L’architettura alternativa e maggiormente compatibile coi principi del SSI si configura nei seguenti passaggi:
- l’utente accede all’IT-Wallet (l’app IO) usando SPID o CIE e richiede una credenziale certificata, come i dati sanitari, a un fornitore autorizzato (QEAA);
- la credenziale viene esportata dall’app IO a un SSI-Wallet esterno e personale; questo nuovo portafoglio deve essere installato su un dispositivo dotato di TEE;
- il SSI-Wallet fa un primo controllo rapido all’esterno del TEE per risparmiare energia e risorse: verifica che le firme siano corrette e che i server dello Stato siano online e confermino la validità del documento;
- il SSI-Wallet attiva l’enclave (la zona blindata del processore) per analizzare il documento originale. Per evitare che qualcuno intercetti i dati, la comunicazione con l’esterno avviene attraverso un “tunnel” crittografato (TLS) che parte direttamente dall’interno della zona sicura;
- dentro l’enclave, il sistema valida definitivamente i dati e i “marchi di fiducia”. Produce quindi una prova attestata dall’hardware: un certificato digitale che garantisce che il controllo è avvenuto dentro un processore sicuro e che i dati non sono stati manipolati;
- il SSI-Wallet crea una nuova credenziale JWT-VC. Questa contiene un “rapporto di attestazione”: un documento che chiunque può verificare per avere la certezza che quella credenziale è nata dentro un ambiente sicuro (SGX) e seguendo regole rigide;
- per permettere ai soggetti terzi di verificare l’attestato (es: un hotel che deve controllare la validità della patente di un suo ospite), il SSI-Wallet genera una Zero-Knowledge Proof (ZKP), ovvero una “prova sintetica” che garantisce la certezza del processo descritto nei passaggi precedenti;
- il SSI-Wallet invia questa prova ZKP a uno Smart Contract sulla blockchain che controlla la prova e, se è valida, emette un evento di transazione; l’evento rimane scritto per sempre nella cronologia della blockchain;
- il soggetto terzo (l’hotel) può così verificare l’attestato del soggetto interessato (l’ospite) utilizzando la credenziale JWT-VC fornita dal SSI Wallet (punto 6) e il relativo riferimento all’evento sulla blockchain (punto 8), interrogando la blockchain per vedere se esiste quella “ricevuta” emessa dallo Smart Contract. Se la ricevuta esiste ed è collegata alla credenziale dell’utente, l’hotel ha la certezza della validità del documento.
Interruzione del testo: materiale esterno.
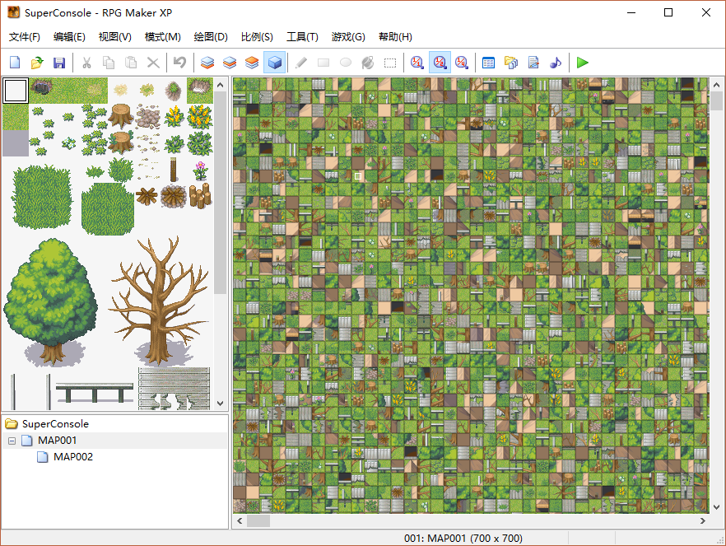
Task: Set zoom scale to 1/1
Action: point(417,63)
Come evidente dal terzo passaggio, il processo dipenderebbe ancora dalla disponibilità dei server statali per la conferma della validità delle credenziali. Tuttavia, la credenziale così generata e verificata sarebbe, da un lato, autonomamente verificabile in modalità offline, in quanto salvata in un dispositivo personale; dall’altro, valida per un certo periodo di tempo, poiché gli autori partono dall’ipotesi che gli attestati (come la patente o la tessera sanitaria) non siano sensibili “al secondo”, non dovendo così verificarne la validità in ogni istante.
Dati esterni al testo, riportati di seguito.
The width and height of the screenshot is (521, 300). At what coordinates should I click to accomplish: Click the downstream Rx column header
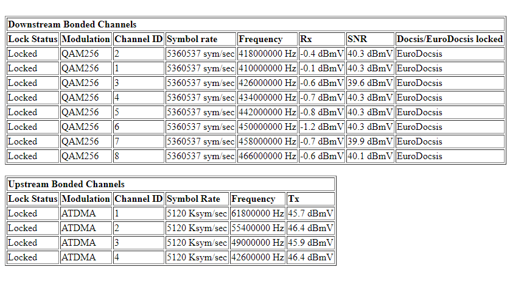point(321,39)
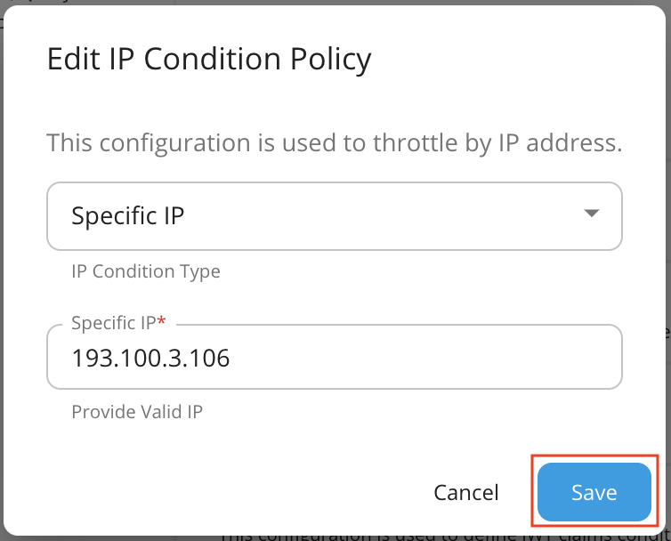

Il sistema così progettato garantirebbe ai cittadini la tutela dei propri dati, uno dei diritti maggiormente messi alla prova nel contesto digitale (B. Scialla, La regolamentazione dei nuovi poteri digitali: una sfida per il costituzionalismo moderno?), senza compromettere gli impatti positivi della transizione digitale. La creazione di un wallet personale e sicuro sarebbe maggiormente aderente ai principi della Self-Sovereign-Identity (SSI), costituendo la base per una maggiore autonomia del cittadino dai soggetti pubblici e privati coinvolti nei processi di autenticazione e certificazione.